— Problem to solve —
Take from the listing each line that has the string "Health".

------ Source data

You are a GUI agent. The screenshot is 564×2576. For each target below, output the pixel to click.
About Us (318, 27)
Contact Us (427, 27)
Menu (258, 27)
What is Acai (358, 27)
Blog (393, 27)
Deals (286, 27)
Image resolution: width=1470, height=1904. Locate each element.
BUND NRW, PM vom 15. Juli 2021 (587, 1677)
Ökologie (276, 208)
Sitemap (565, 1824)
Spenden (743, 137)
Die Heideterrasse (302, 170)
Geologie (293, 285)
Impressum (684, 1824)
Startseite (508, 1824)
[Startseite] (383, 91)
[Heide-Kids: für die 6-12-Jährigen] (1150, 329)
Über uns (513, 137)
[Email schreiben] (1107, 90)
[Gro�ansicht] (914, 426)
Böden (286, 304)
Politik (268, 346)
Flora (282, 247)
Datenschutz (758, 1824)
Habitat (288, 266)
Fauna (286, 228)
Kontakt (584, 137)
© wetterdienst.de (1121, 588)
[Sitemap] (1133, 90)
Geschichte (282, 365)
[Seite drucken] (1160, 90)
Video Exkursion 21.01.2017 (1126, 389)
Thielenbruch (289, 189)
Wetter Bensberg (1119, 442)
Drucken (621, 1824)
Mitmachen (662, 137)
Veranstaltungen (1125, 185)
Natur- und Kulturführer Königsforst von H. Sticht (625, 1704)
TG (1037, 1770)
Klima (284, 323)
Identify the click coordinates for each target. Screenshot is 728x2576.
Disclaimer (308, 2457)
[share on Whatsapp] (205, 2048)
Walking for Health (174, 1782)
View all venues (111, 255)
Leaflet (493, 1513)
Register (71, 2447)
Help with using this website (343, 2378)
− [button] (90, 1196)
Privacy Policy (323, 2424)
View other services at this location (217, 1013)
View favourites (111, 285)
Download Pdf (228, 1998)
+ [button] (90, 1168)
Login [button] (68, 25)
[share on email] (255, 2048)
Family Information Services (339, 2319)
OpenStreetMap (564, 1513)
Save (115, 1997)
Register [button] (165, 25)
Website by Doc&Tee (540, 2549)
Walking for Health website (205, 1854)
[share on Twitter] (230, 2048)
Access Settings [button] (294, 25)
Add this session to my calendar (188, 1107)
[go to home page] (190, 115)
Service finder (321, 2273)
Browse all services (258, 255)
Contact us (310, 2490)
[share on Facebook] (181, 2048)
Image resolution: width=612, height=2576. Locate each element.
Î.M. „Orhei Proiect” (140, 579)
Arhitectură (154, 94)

------------

— Solved exercise —
Walking for Health (174, 1782)
Walking for Health website (205, 1854)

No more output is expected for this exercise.